Tunable delivery of siRNA from a biodegradable scaffold to promote angiogenesis in vivo

Abstract

A system has been engineered for temporally controlled delivery of siRNA from biodegradable tissue regenerative scaffolds. Therapeutic application of this approach to silence prolyl hydroxylase domain 2 promoted expression of pro-angiogenic genes controlled by HIF1α and enhanced scaffold vascularization in vivo. This technology provides a new standard for efficient and controllable gene silencing to modulate host response within regenerative biomaterials.

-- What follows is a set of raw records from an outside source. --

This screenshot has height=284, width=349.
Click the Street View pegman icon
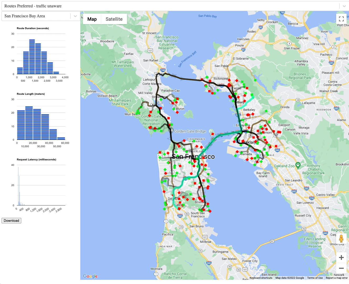pos(341,239)
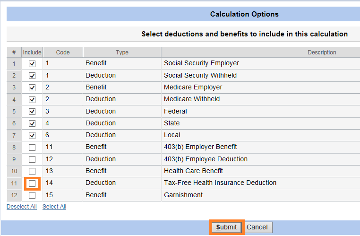
Task: Check Tax-Free Health Insurance Deduction checkbox
Action: (32, 184)
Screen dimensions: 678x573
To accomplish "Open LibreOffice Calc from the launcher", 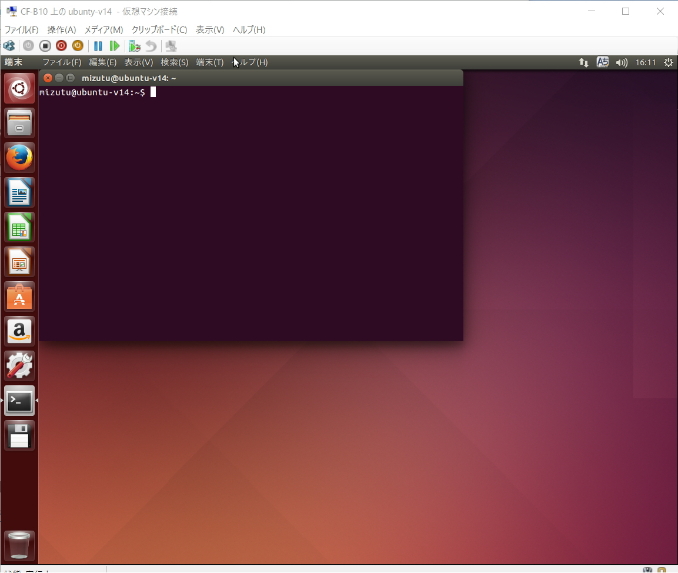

Keywords: controlled release; gene knockdown; reversible addition-fragmentation chain transfer (RAFT) polymerization, endosomolytic nanoparticles, injectable scaffolds.

Figure 1

Material synthesis and characterization of the PEUR scaffold si-NP delivery platform. A) The structure of the diblock copolymer developed previously^[30] contains an siRNA condensing block composed of DMAEMA and a pH-responsive block composed of a copolymer of DMAEMA, BMA, and PAA. B) The polyester alcohol (polyol or triol) that was used in the synthesis of polyurethanes were composed of copolymers of poly(ε-caprolactone), poly(glycolide), and poly(D,L-lactide). C) Isocyanate-containing crosslinking components used for PEUR formation included hexamethylene diisocyanate trimer (HDIt) and lysine triisocyanate (LTI). D) The excipient trehalose stabilized the size and ζ-potential of released si-NPs compared to si-NPs prepared in PBS. E) PEUR scaffold-released si-NPs deliver siRNA into the cytoplasm of cells in vitro similar to freshly prepared si-NPs (scale = 30μm). F) Gene silencing activity was similar in PEUR scaffold-released si-NPs compared to freshly-made si-NPs as revealed by RT-PCR IC₅₀ analysis of target gene expression (p=NS). G–J) SEM images of PEUR scaffolds (LTI-based materials shown) containing varying weight% of trehalose (5% by weight is 5T) demonstrate the porous scaffold architecture (Scale = 300μm). K–N) Maximum intensity projections from confocal microscopy showed homogenous loading of si-NPs into the scaffold (note dark areas correspond to pores, scale = 300μm). O–P) Temporal release profile of si-NPs from PEUR scaffolds in vitro demonstrated diffusion controlled release (characterized by Weibull model) that could be modulated through varying the concentration of trehalose or alteration of the isocyanate chemistry. Q–R) The rate of release of si-NPs in vivo was increased relative to the release in vitro but was also tunable based on varying the concentration of the excipient trehalose.

Figure 2

The si-NP-loaded PEUR scaffolds provide a potent and temporally-tunable gene silencing platform. A) PPIB mRNA was significantly silenced by siRNA-NP-PEUR at day 5, 12, and 21 (p<0.002 for all groups, n=4) in subcutaneous implants in mice at a siRNA dose of 200μg/kg. B) A dose response at day 12 demonstrated a low IC₅₀ for siRNA-NP-PEUR of 41.8 μg/kg C) The temporal gene silencing profile was tuned through the use of trehalose to control release kinetics (day 5 p<.0005 0T vs 5T, day 35 p<.0005 0T vs 5T). D) A longitudinal study demonstrated significant luciferase reduction over the time course of wound healing, highlighted in gray, in a COL1A2 luciferase reporter mouse model (p<.01, n=5). E) Western blotting for PPIB at day 12 showed significant protein reduction in PPIB siRNA loaded scaffolds (n=3, p<.05).

Figure 3

Sustained silencing of PHD2 increases angiogenesis within PEUR tissue scaffolds. A) 80% silencing of PHD2 increased VEGF and FGF-2 expression by 200% and 290% respectively (*p<0.01). B) CD31 staining was significantly increased within PHD2 scaffolds at day 14 and day 33 (Scale = 200 μm, vessels appear read, nuclei are counterstained purple with hematoxylin, and white space represents residual PEUR scaffold). C–D) CD31 sections were quantified showing a significant increase in vessel area at day 33 (*p<0.01). E) Micro-CT of explanted PHD2-NP scaffolds showed a significant increase in both vessel number and vessel size for PHD2-NP scaffolds as shown in the histogram. F) Micro-CT images visually demonstrate the increased vasculature within the scaffolds. G) Quantitative analysis of 3D micro-CT vessel images revealed a significant increase in vascular volume and mean vascular thickness within PHD2-NP-loaded scaffolds.